**EXERCISE INSTRUCTIONS**
Here are the records. Write out exactly the lines between the one holding "Task: Tap the username 攒钱大别墅" and the one holding "Click the search", inclusive.

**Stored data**
=== Begin Enclosure ===

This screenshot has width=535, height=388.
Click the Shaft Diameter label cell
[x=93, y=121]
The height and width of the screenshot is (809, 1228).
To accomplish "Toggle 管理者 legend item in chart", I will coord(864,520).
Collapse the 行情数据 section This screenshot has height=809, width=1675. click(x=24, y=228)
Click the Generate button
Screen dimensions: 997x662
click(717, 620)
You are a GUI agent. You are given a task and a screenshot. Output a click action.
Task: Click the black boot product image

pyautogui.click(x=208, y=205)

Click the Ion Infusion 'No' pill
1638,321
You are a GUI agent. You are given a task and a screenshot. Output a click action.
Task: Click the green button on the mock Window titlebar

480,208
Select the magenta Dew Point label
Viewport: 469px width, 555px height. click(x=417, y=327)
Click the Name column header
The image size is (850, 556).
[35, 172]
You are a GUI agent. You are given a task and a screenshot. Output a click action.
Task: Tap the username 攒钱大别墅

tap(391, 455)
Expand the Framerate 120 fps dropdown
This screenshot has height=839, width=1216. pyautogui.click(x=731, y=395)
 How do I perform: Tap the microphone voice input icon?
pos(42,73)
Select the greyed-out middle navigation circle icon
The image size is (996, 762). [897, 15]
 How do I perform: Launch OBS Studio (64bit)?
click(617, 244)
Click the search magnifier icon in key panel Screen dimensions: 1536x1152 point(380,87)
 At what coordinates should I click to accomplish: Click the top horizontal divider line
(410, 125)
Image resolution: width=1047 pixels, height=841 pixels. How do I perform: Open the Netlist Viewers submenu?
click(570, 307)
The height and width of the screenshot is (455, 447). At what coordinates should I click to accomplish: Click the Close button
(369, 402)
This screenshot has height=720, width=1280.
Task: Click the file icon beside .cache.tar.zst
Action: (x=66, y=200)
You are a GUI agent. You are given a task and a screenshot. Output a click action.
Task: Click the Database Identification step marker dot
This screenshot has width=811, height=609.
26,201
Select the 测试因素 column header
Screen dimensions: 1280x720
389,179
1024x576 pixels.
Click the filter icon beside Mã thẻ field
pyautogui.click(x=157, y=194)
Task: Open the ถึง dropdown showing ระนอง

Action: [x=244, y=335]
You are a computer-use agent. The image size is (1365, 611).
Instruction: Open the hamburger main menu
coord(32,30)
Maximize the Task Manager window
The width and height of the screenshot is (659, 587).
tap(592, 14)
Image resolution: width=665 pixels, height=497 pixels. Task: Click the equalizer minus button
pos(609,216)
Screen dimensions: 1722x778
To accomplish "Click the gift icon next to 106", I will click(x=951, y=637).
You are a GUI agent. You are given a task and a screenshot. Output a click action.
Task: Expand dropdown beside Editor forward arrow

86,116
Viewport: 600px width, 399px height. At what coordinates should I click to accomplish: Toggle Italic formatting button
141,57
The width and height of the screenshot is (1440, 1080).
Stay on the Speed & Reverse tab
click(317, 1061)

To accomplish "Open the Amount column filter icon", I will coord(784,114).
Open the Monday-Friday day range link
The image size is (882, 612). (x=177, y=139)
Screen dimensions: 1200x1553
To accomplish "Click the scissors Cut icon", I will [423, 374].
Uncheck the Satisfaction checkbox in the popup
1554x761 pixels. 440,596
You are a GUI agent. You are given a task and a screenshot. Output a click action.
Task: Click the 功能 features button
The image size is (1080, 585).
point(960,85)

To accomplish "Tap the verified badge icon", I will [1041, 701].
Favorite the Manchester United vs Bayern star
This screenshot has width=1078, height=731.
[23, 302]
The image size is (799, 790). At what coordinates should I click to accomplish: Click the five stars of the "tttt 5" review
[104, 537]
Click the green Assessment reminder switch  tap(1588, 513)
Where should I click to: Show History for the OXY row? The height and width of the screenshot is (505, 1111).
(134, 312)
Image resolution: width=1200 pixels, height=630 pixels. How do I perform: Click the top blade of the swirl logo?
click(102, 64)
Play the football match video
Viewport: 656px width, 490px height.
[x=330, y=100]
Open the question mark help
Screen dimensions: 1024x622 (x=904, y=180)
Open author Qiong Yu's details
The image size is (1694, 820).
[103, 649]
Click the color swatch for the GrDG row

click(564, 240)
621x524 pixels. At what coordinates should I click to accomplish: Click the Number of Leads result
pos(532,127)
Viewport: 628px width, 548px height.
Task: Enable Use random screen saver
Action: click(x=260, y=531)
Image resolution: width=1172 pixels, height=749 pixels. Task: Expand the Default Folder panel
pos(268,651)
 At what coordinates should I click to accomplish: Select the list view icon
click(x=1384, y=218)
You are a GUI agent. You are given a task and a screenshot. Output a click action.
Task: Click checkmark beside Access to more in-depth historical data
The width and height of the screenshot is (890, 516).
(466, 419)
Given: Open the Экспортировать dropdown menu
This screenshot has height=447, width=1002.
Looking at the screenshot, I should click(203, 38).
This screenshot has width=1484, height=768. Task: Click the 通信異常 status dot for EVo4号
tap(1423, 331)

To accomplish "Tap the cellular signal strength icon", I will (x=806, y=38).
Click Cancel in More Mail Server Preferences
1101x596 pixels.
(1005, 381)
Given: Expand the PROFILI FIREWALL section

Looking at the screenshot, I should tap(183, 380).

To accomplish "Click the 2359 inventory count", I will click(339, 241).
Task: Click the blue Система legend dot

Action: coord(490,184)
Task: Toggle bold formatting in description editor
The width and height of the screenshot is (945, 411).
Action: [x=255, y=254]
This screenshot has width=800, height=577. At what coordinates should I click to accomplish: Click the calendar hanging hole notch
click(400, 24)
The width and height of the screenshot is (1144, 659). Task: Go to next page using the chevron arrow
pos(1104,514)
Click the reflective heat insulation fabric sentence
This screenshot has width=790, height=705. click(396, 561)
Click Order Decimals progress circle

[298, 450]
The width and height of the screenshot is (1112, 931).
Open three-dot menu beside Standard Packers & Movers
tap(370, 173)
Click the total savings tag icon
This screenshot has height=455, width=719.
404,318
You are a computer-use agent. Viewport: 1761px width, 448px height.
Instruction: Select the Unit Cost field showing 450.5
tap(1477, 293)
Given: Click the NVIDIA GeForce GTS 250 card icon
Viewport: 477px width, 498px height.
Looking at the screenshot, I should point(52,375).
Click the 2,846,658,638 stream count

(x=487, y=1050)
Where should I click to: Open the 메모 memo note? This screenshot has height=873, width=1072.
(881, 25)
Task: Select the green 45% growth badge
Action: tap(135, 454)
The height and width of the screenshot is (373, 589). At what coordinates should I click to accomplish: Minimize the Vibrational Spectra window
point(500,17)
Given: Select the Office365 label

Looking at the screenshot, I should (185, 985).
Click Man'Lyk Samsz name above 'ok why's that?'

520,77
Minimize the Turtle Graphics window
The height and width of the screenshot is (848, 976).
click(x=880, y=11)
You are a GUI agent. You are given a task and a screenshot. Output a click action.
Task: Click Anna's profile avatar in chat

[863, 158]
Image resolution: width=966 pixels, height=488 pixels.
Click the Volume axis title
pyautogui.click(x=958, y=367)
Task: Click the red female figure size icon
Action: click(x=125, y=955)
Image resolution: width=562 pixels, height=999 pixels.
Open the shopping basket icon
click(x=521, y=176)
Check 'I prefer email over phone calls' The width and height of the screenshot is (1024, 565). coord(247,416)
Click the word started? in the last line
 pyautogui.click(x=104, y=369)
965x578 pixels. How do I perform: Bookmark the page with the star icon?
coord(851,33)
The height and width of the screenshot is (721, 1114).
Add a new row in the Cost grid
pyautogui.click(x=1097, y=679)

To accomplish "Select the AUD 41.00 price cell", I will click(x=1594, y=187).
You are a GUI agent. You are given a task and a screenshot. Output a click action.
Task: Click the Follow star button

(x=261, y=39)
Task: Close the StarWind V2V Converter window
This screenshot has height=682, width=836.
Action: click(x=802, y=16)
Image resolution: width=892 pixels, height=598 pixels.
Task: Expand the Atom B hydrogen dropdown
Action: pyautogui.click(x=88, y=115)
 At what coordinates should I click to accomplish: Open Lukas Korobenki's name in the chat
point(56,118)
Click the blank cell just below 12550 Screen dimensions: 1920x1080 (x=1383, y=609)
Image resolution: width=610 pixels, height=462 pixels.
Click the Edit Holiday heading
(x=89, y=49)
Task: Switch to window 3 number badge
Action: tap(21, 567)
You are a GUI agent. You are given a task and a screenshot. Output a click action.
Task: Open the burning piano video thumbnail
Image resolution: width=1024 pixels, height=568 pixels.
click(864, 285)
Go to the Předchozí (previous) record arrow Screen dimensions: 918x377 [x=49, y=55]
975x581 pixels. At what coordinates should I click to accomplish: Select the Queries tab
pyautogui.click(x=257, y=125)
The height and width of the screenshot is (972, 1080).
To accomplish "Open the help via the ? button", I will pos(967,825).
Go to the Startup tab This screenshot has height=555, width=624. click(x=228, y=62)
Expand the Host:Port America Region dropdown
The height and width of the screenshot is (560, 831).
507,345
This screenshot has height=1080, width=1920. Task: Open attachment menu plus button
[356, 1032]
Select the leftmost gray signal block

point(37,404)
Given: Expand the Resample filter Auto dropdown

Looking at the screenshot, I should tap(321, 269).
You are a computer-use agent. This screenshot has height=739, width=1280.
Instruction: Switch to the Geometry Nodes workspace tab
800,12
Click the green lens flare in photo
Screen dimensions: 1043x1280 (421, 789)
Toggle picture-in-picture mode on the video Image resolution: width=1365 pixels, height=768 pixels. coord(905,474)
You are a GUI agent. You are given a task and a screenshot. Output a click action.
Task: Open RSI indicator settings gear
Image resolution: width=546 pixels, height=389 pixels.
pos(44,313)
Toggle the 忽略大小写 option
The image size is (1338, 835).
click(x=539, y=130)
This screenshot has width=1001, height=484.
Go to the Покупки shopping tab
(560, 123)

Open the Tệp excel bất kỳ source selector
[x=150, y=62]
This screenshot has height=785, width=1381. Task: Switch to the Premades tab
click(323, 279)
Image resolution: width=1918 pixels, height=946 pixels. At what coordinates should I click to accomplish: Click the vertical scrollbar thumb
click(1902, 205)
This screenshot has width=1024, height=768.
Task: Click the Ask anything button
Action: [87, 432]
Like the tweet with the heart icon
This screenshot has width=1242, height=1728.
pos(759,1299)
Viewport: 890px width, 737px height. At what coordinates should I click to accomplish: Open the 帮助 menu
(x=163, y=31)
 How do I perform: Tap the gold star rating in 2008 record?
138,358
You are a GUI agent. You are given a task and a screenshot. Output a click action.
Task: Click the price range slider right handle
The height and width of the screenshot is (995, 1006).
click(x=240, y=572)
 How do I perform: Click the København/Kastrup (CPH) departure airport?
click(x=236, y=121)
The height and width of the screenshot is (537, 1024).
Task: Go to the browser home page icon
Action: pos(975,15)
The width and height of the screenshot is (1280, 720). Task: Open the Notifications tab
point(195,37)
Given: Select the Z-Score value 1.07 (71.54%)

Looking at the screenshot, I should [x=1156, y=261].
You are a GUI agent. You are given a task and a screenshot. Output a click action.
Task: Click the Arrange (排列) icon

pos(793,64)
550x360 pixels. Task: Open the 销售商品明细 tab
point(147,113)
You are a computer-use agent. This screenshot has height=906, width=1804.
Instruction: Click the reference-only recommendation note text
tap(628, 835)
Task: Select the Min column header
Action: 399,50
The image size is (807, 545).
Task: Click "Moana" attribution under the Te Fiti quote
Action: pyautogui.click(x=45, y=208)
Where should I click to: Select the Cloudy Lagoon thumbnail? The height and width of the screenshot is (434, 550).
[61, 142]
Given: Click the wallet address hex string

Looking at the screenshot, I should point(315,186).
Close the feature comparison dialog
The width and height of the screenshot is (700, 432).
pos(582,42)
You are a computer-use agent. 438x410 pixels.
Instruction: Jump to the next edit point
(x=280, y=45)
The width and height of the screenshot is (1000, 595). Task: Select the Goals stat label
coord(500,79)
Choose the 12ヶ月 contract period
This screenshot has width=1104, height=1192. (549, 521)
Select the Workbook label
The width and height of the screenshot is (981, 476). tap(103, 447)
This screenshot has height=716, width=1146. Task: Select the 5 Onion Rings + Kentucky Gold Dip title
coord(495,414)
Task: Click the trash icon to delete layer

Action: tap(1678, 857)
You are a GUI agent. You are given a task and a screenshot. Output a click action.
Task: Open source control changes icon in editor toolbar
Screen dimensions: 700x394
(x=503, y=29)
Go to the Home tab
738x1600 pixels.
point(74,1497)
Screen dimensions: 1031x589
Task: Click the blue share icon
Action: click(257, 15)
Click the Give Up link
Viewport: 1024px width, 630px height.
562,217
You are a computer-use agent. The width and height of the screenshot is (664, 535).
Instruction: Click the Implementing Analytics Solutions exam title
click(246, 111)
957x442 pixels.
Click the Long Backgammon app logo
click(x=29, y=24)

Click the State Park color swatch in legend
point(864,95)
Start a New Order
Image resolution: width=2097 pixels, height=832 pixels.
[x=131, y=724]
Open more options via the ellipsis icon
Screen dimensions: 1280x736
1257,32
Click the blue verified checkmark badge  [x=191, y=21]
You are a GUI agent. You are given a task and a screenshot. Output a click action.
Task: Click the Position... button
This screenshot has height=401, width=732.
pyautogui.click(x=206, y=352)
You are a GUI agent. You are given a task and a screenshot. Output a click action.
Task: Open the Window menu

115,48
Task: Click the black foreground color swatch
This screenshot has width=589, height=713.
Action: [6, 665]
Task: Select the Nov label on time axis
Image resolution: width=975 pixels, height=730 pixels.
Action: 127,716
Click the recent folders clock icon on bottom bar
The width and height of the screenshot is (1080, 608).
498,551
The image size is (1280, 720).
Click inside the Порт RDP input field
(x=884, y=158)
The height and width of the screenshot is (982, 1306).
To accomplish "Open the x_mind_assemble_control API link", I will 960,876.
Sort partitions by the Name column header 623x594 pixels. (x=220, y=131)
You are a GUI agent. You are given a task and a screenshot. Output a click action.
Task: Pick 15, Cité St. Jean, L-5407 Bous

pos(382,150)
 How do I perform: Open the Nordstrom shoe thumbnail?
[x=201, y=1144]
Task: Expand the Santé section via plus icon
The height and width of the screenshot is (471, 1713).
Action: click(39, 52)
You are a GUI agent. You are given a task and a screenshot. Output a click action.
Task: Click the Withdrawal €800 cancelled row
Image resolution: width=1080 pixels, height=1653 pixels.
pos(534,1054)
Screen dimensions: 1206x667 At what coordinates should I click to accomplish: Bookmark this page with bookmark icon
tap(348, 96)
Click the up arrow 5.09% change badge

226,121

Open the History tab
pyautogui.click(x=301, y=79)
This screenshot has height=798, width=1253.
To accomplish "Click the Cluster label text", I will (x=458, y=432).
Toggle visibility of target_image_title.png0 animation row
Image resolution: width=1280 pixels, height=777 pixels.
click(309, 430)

=== End Enclosure ===

**PROBLEM SOLUTION**
Task: Tap the username 攒钱大别墅

tap(391, 455)
Expand the Framerate 120 fps dropdown
This screenshot has height=839, width=1216. pyautogui.click(x=731, y=395)
 How do I perform: Tap the microphone voice input icon?
pos(42,73)
Select the greyed-out middle navigation circle icon
The image size is (996, 762). [897, 15]
 How do I perform: Launch OBS Studio (64bit)?
click(617, 244)
Click the search magnifier icon in key panel Screen dimensions: 1536x1152 point(380,87)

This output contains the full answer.